La relación entre nazismo y sionismo es un tema complejo y controvertido. Analizar sus orígenes, filosofías e impactos, centrándose en el genocidio como resultado, requiere un examen cuidadoso de cada ideología por separado para luego entender sus puntos de divergencia y convergencia.
El nazismo, ideología que dominó Alemania de 1933 a 1945, se fundamentó en una visión del mundo racista y ultranacionalista. Su origen se encuentra en el descontento tras la Primera Guerra Mundial y la crisis económica, que Hitler y el Partido Nazi canalizaron mediante la promoción de la superioridad de la «raza aria» y la culpabilización de otros grupos, principalmente los judíos. La filosofía nazi, expuesta en obras como Mein Kampf, postulaba una jerarquía racial en la que los arios estaban destinados a dominar y a purgar a la humanidad de elementos considerados «inferiores», lo que se manifestó en el concepto del Lebensraum (espacio vital) y la expansión territorial. El resultado fue la persecución sistemática y el exterminio de millones de personas en lo que se conoció como el Holocausto. El genocidio nazi fue un proyecto de deshumanización total, donde las víctimas no solo eran asesinadas, sino que se les negaba su humanidad, se les despojaba de sus bienes, sus identidades y sus vidas de la manera más brutal e industrializada posible.
El sionismo, por otro lado, surgió a finales del siglo XIX como un movimiento nacionalista judío en respuesta al antisemitismo creciente en Europa. Sus orígenes se remontan a la necesidad de autodeterminación y a la búsqueda de un hogar seguro para los judíos. La filosofía sionista, tal como la formuló Theodor Herzl en El Estado Judío, proponía la creación de un estado judío en la histórica tierra de Israel (Eretz Israel) como única solución al problema judío. Inicialmente, el sionismo se presentó como una respuesta de defensa ante la opresión, y muchos de sus primeros adherentes creían en la coexistencia pacífica. Sin embargo, a medida que el movimiento evolucionó y ganó fuerza, especialmente tras el Holocausto, que muchos sionistas vieron como la prueba definitiva de la necesidad de un Estado judío, la ideología se radicalizó en algunas de sus facciones. Para muchos críticos, el sionismo se ha convertido en una ideología de supremacía étnica que, a través de la colonización y la ocupación, ha llevado a la desposesión, el desplazamiento forzoso y la opresión del pueblo palestino. El resultado ha sido un proceso de deshumanización que, aunque no alcanza las dimensiones del Holocausto, sí ha generado lo que muchos académicos y activistas llaman un genocidio en cámara lenta, un proceso de limpieza étnica que busca borrar la identidad y la existencia de la población palestina.

**Enunciado 1:**
Responde estas preguntas según el fragmento sobre nazismo y sionismo:
(a) ¿Entre qué años dominó Alemania el nazismo?
(b) ¿Quién formuló la filosofía sionista y en qué obra?
(c) ¿En qué momento surgió el sionismo?
**Enunciado 2:** Devuelve sin cambios el pasaje del fragmento sobre nazismo y sionismo que empieza con "La relación entre" y sigue hasta "divergencia y convergencia.".
Los registros no tienen ningún papel en esto.

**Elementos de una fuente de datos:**
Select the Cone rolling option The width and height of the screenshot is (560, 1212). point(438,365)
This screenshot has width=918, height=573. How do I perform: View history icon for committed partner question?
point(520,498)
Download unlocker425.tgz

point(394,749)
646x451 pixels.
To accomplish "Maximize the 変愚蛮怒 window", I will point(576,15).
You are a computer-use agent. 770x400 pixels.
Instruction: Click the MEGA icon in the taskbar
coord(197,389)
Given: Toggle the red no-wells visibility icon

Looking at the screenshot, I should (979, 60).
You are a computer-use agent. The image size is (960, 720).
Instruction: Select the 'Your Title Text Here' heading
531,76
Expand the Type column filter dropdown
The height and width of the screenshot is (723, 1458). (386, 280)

**Respuesta 1:**
(a) De 1933 a 1945.
(b) Theodor Herzl, en El Estado Judío.
(c) A finales del siglo XIX.

**Respuesta 2:**
La relación entre nazismo y sionismo es un tema complejo y controvertido. Analizar sus orígenes, filosofías e impactos, centrándose en el genocidio como resultado, requiere un examen cuidadoso de cada ideología por separado para luego entender sus puntos de divergencia y convergencia.